-- Task item --
Would you print only the lines running from the one with "Click BROWSE to pick a location" to the final line of the data below, word for word and without pictures?

Saved entries:
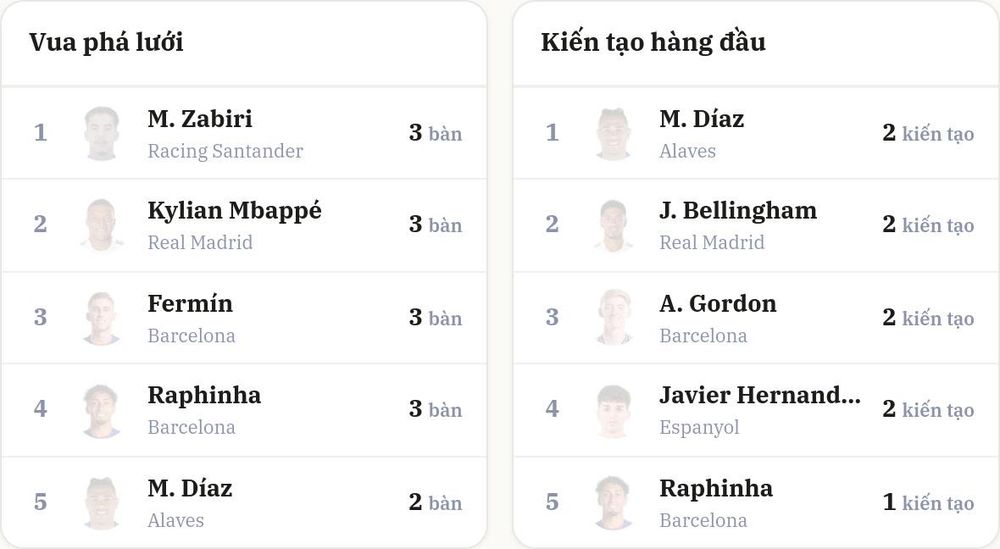Click Fermín's player photo in top scorers
This screenshot has width=1000, height=549.
coord(101,318)

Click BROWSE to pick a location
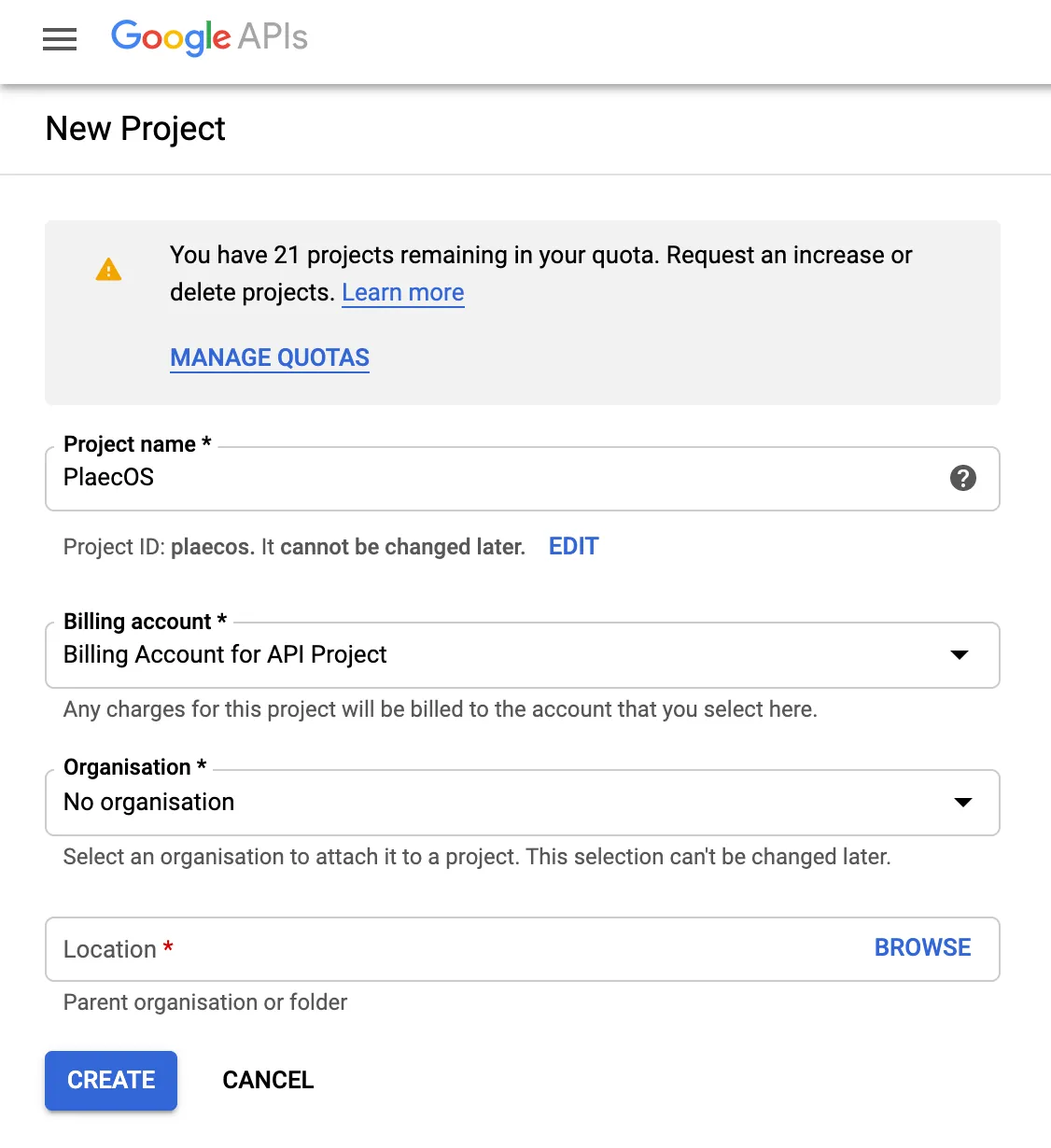(x=922, y=947)
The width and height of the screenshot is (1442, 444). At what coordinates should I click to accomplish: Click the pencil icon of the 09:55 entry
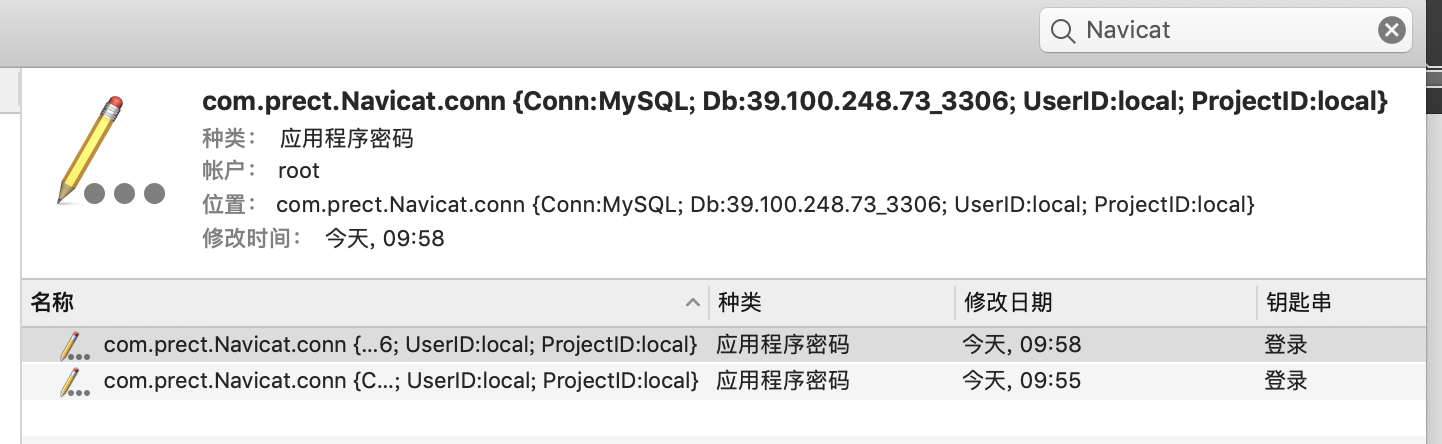(71, 381)
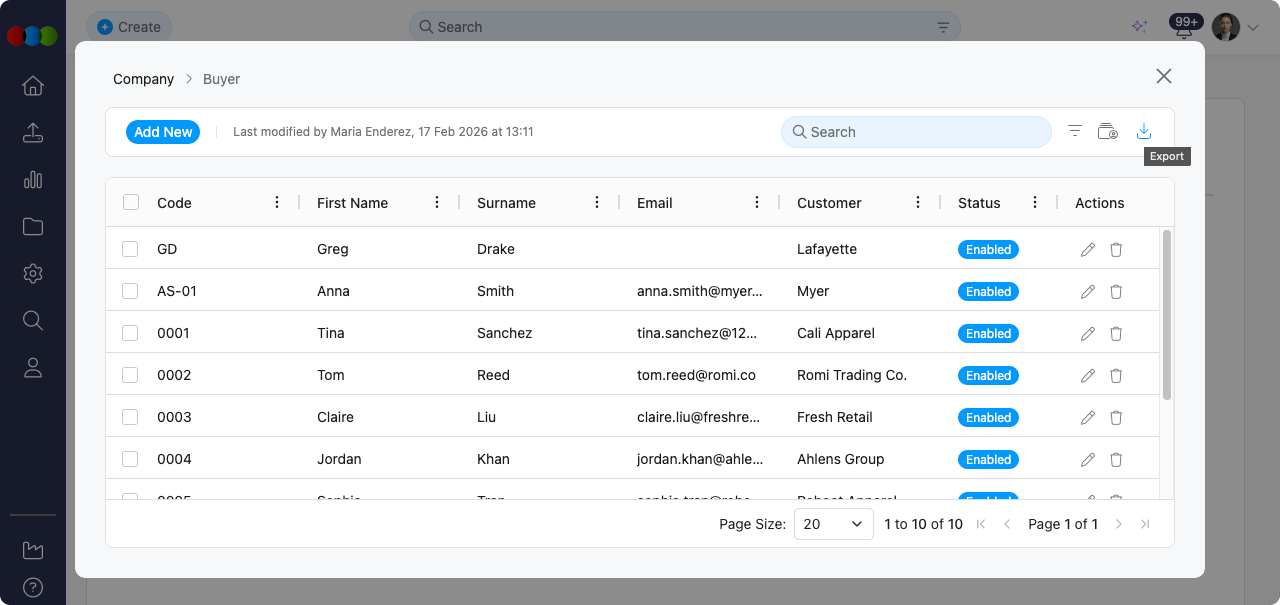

-- Output of the task --
Click BROWSE to pick a location
(x=922, y=947)
The width and height of the screenshot is (1442, 444). At what coordinates should I click to accomplish: Click the pencil icon of the 09:55 entry
(71, 381)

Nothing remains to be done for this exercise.